With factory closures worldwide and dealership showrooms across the US closed for sales of vehicles, it shouldn’t come as a surprise that US auto sales are plummeting quickly. Retail sales which had been in line with expectations until March 11 were down 22% nationwide last week. But this does not yet fully account for the shelter-in-place orders that some US states have implemented by the end of last week to help contain the coronavirus outbreak. In the West Coast some cities saw declines of as much as 40%, according to data published Wednesday by research firm J.D. Power. And over the weekend, San Fransisco dealerships suffered an 86% plunge after California residents were told to stay at home. This leads us to believe auto sales in states that have implemented lockdown orders could drop by 80% or more (similar to declines in China in February) in the last week of March and will remain extremely low in the weeks or even months that follow. March sales are on track to lose as much as 45% and with expected year-over-year declines of as much as 75% in April and May, the virus could wipe out nearly 3 million US car sales between March and July. That would translate to a loss of 17.5% of full-year US sales, and return the US auto market from above 17 million vehicles in each of the past five years to levels last seen in 2011 or 2012.
This is not only a result of showroom closures, but mostly from factory shutdowns which affect production of vehicles worldwide. Many factories in Asia got shut down for weeks due to the coronavirus, of which China experienced the steepest drop in car and parts production. Because of lower parts production in China, factories in Japan, South Korea and across the globe experienced supply chain disruptions and were also forced to close due to shortage of parts to build cars. Almost all car production in Europe was shut down in March as a direct effect of the coronavirus and many of the US auto plants are being halted as a result of government shut downs as well as shortages of parts.
Some of the lost sales might be recovered as soon as showrooms reopen after the extended shutdown, provided that factories and supply chains are back online by then and there are enough cars available to be sold. Also, many people are losing their jobs or income as the economy is coming to a virtual halt because businesses are forced to close down temporarily and uncertainty is all around. That means another provision for a quick turnaround is that the overall economy recovers quickly, stability returns and jobs are coming back, otherwise fewer people will be able to afford a new car and there will be less demand for vehicles anyway.
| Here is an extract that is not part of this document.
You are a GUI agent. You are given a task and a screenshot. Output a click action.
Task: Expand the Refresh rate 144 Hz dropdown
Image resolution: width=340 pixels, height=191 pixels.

One thing the current crisis may have as a positive side effect is that the move to online sales by dealerships is likely to be accelerated. Car dealers have so far been slow to adapt to this new way of doing business, but this may be the only way to continue to do business in the coming weeks and possibly months, so retailers that are quick to adapt or have already have an advantage in this field, like Carvana, will be able to keep selling new and used cars while others may only be allowed to deliver cars that were already sold before the shutdowns and keep their service bays open.